* TEKS YANG DIBERIKAN
_ _ _ _ _
Gudeg.net- Kue keranjang atau Nian Gao (bahasa Tionghoa) menjadi panganan favorit yang selalu di sajikan pada setiap perayaan Tahun Baru Imlek.
Salah satu tempat produksi kue keranjang ternama di Yogyakarta adalah milik dua bersaudara, Sianiwati dan Sulistyawati, yang berada di daerah Tukangan, Lempuyangan.
Sulistyawati mengatakan, produksi kue keranjang untuk perayaan Imlek tahun ini tidak sebanyak tahun-tahun sebelumnya.
“Untuk Imlek tahun ini hanya memproduksi satu ton saja, lebih sedikit dari sebelumnya,” ujar Sulistyawati saat ditemui di rumah produksi kue keranjang miliknya, (28/1).
Ia menjelaskan, pada tahun 2021 rumah produksi kue keranjang miliknya sempat terhenti karena pandemi Covid-19. Baginya tahun 2021 merupakan tahun pertama kalinya tidak memproduksi makanan rigan berbahan dasar beras ketan tersebut.
“Tahun lalu (2020) kita tidak buat sama sekali. Berhenti produksi karena ya itu, ada Covid. Ekonomi sulit dan orang takut ke tempat kerumunan kalau beli kue ini,” jelasnya.
_ _ _ _ _
* DATA YANG DITAMPILKAN
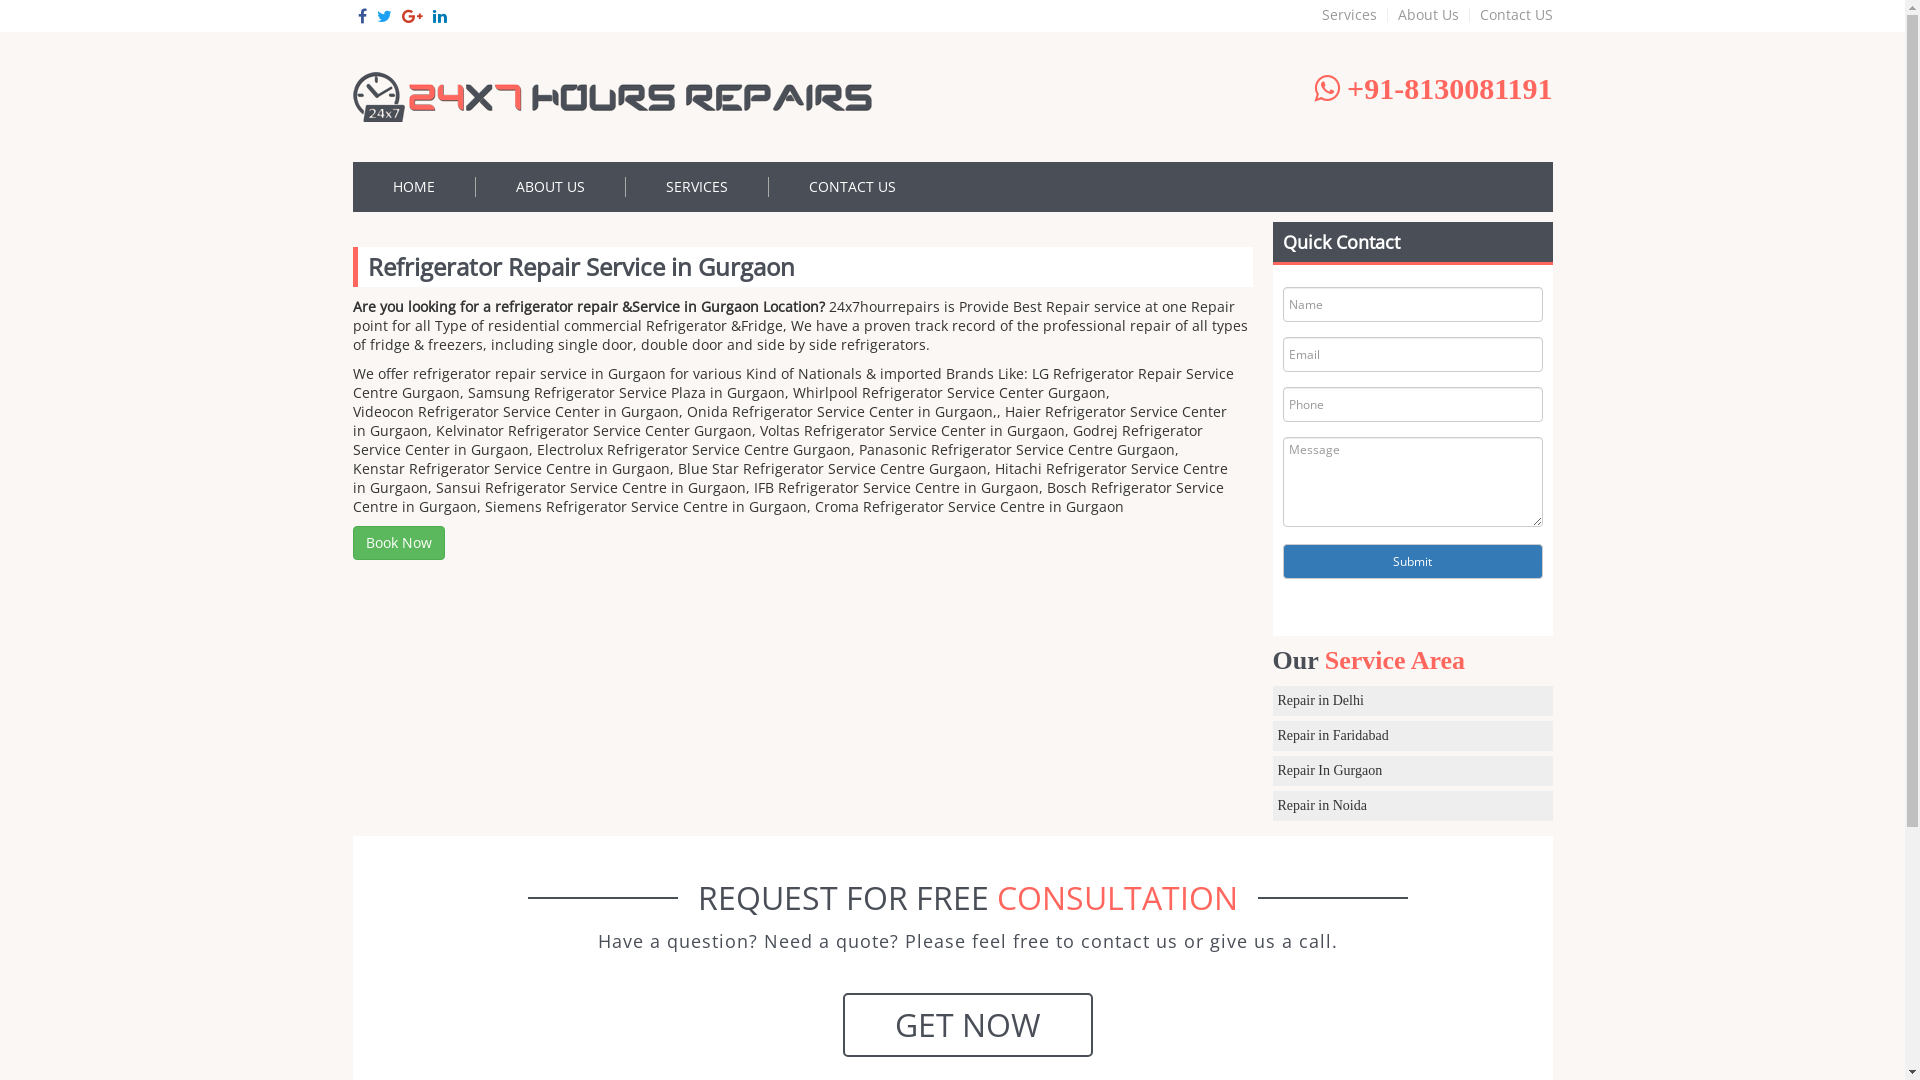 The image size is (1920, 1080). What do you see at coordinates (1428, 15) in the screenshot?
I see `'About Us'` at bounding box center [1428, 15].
_ _ _ _ _
* URAIAN TUGAS
Tulis ulang bagian teks tentang kue keranjang yang dimulai dari "Ia menjelaskan, pada" dan berhenti setelah "beras ketan tersebut.". Tukar "beras ketan" dengan "tepung ketan".

* JAWABAN YANG DIHARAPKAN
Ia menjelaskan, pada tahun 2021 rumah produksi kue keranjang miliknya sempat terhenti karena pandemi Covid-19. Baginya tahun 2021 merupakan tahun pertama kalinya tidak memproduksi makanan rigan berbahan dasar tepung ketan tersebut.